*** DATASET ***

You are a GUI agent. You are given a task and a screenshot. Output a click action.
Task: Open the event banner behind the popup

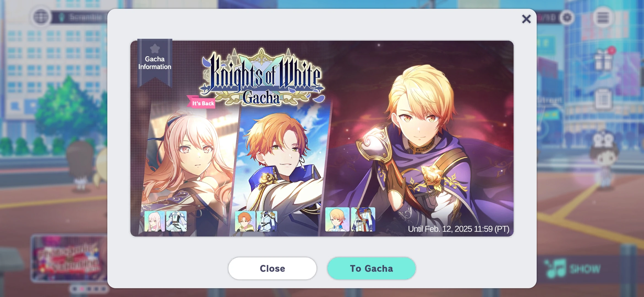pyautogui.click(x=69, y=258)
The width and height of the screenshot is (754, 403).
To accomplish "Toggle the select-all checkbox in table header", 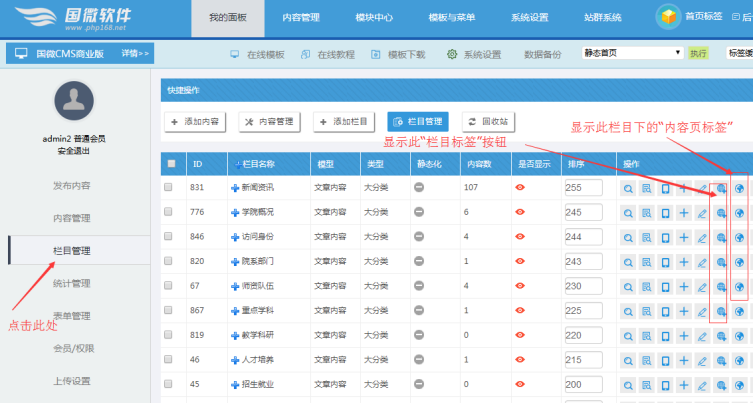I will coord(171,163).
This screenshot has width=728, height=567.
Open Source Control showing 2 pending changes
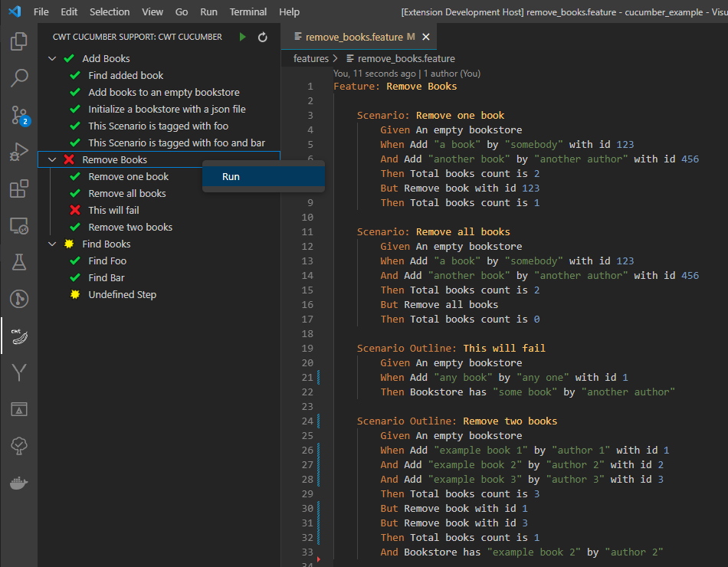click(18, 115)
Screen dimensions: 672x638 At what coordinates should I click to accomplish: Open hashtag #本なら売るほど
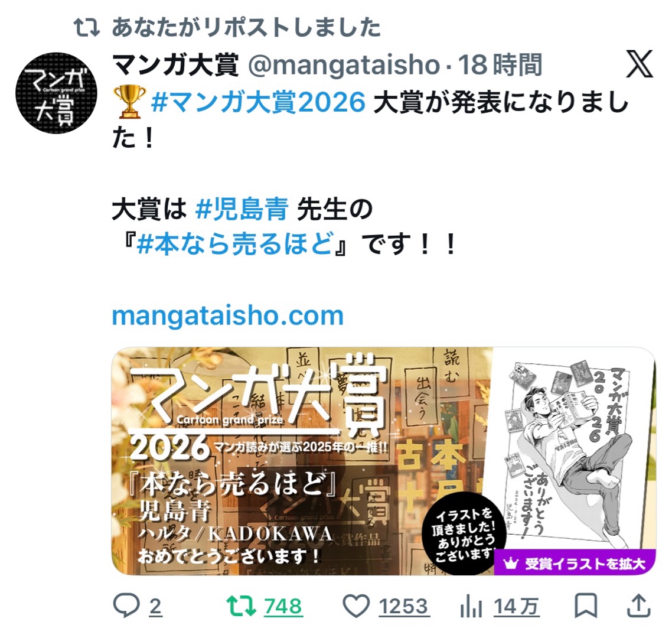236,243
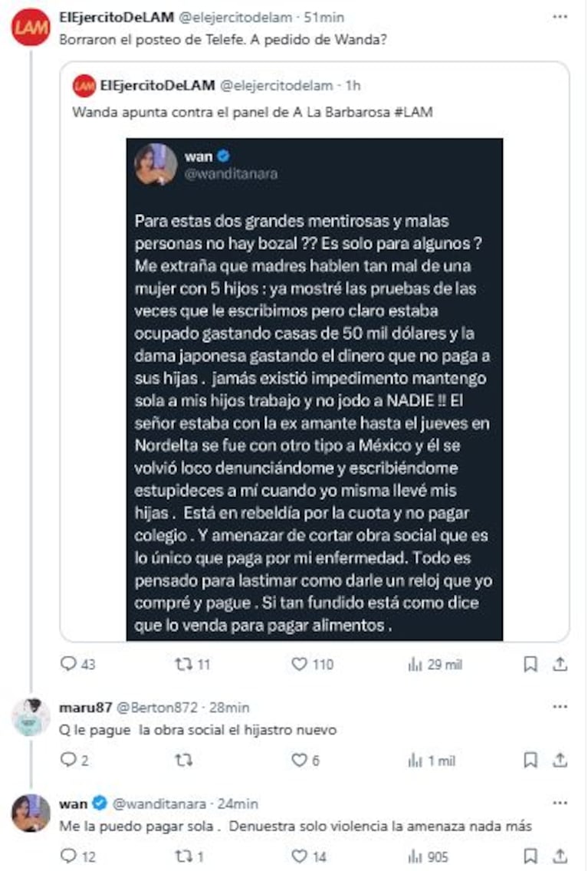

***

- WHAT TO WORK ON: From the data above, copy each line with the string "screenshot" in it.

- ANSWER FOR THIS EXERCISE:
You are a GUI agent. You are given a task and a screenshot. Output a click action.
The width and height of the screenshot is (754, 403).
This screenshot has width=728, height=567.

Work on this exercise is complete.